Refactor input signature naming convention and add test for multiple inputs and batch sizes


## Step 4: Evaluating Generated Content

Finally, we use the LastMile Eval library to evaluate the quality of the generated description and title. The `calculate_summarization_score` function asks GPT-3.5 to generate a list of float scores indicating the summary quality of each input-reference pair, where 1.0 denotes 'good' and 0.0 denotes otherwise.

In [35]:
from lastmile_eval.text import calculate_summarization_score

description_score = calculate_summarization_score([generated_pr_description], [pr_diff], model_name="gpt-3.5-turbo")
title_score = calculate_summarization_score([generated_pr_title], [generated_pr_description], model_name="gpt-3.5-turbo")

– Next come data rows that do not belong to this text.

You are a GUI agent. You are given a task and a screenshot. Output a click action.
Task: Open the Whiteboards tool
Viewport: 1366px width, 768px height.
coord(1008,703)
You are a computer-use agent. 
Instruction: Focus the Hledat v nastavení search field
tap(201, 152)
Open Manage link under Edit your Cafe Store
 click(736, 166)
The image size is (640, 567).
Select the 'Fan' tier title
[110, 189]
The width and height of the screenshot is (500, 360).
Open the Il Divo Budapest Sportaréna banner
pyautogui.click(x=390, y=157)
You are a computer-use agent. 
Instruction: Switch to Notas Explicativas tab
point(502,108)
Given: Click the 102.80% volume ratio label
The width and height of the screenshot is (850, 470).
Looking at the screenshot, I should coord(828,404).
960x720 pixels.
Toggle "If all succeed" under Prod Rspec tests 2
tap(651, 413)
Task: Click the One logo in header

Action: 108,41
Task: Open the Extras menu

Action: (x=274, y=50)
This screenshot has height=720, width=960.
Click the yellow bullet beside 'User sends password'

print(f"Description score: {description_score}")
print(f"Title score: {title_score}")

🐌!! If running llm_classify inside a notebook, patching the event loop with nest_asyncio will allow asynchronous eval submission, and is significantly faster. To patch the event loop, run `nest_asyncio.apply()`.
llm_classify |██████████| 1/1 (100.0%) | ⏳ 00:01<00:00 |  1.55s/it
🐌!! If running llm_classify inside a notebook, patching the event loop with nest_asyncio will allow asynchronous eval submission, and is significantly faster. To patch the event loop, run `nest_asyncio.apply()`.
llm_classify |██████████| 1/1 (100.0%) | ⏳ 00:00<00:00 |  1.25it/s

Description score: [1.0]
Title score: [1.0]





The scores indicate that both the generated description and title are of good quality and accurately summarize the pull request diff.

That's it! You now have a notebook that demonstrates how to generate accurate and descriptive pull request titles and descriptions using OpenAI, and evaluate their quality using LastMile Eval.